→ WORK TASK
In the records below, which lines include "height"? Copy them.

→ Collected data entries
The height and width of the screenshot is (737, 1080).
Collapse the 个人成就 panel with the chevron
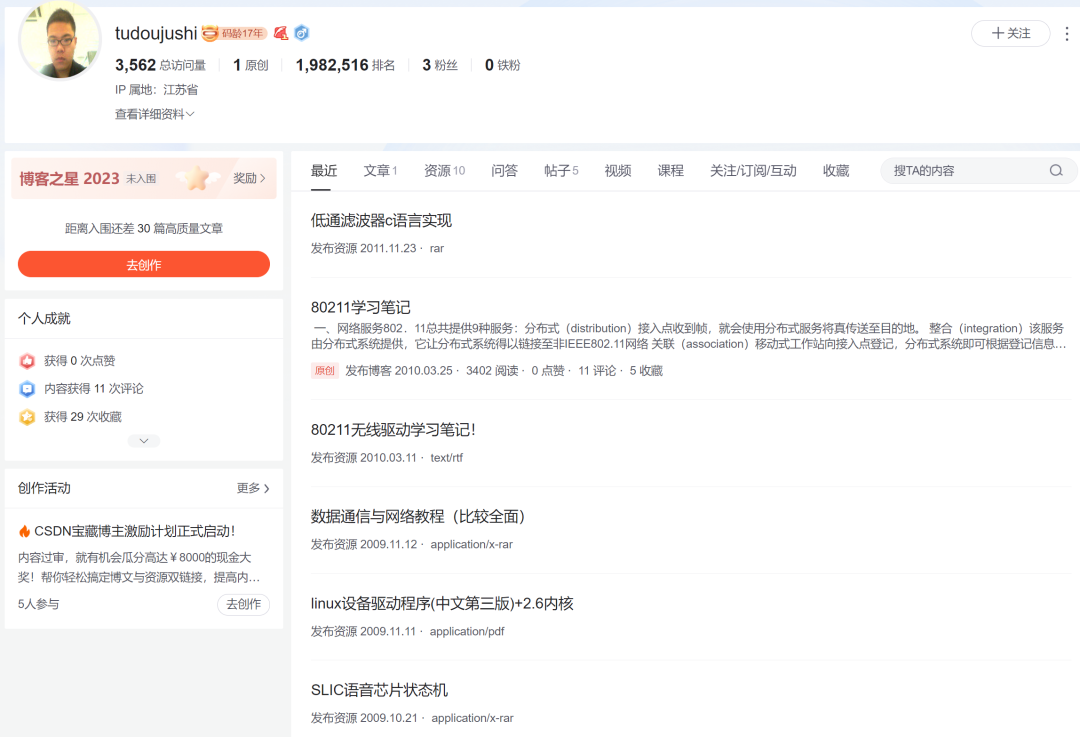pos(143,441)
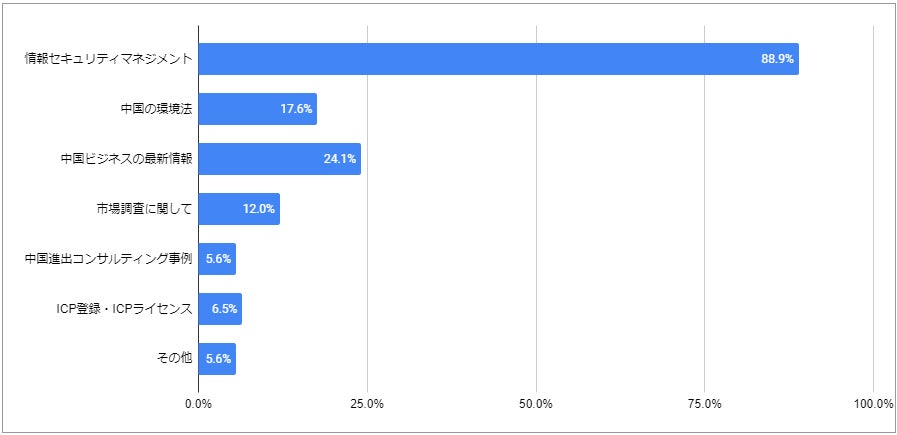Screen dimensions: 897x435
Task: Click the 100.0% axis tick label
Action: [873, 404]
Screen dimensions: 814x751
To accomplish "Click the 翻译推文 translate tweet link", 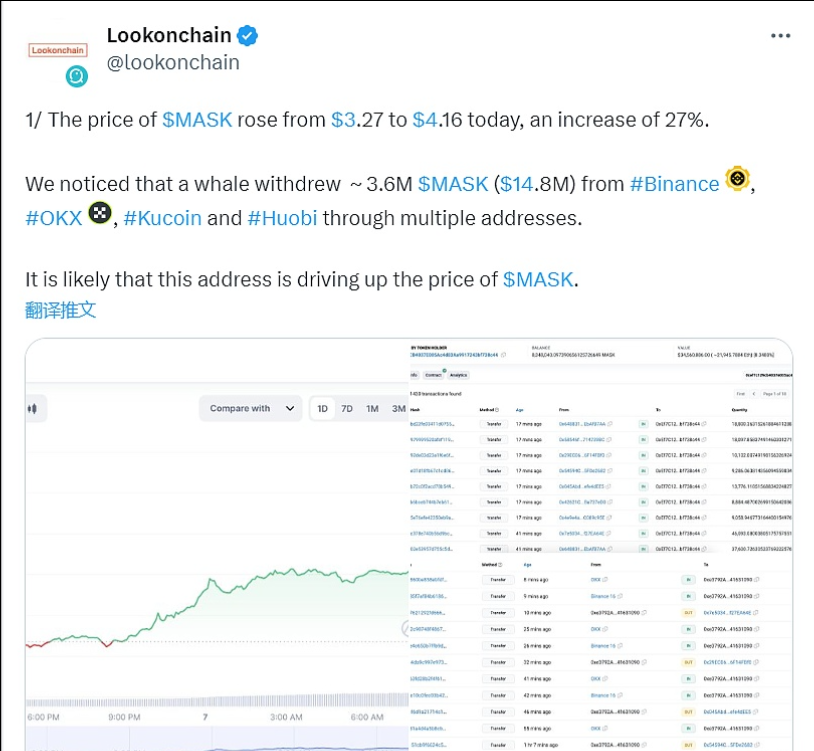I will 61,309.
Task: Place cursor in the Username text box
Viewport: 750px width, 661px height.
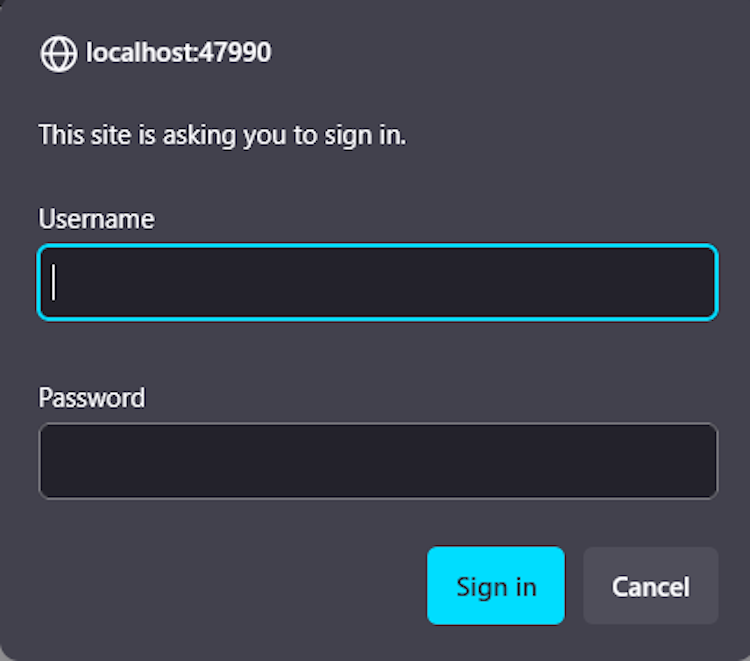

→ FINAL ANSWER
The height and width of the screenshot is (737, 1080).
Viewport: 750px width, 661px height.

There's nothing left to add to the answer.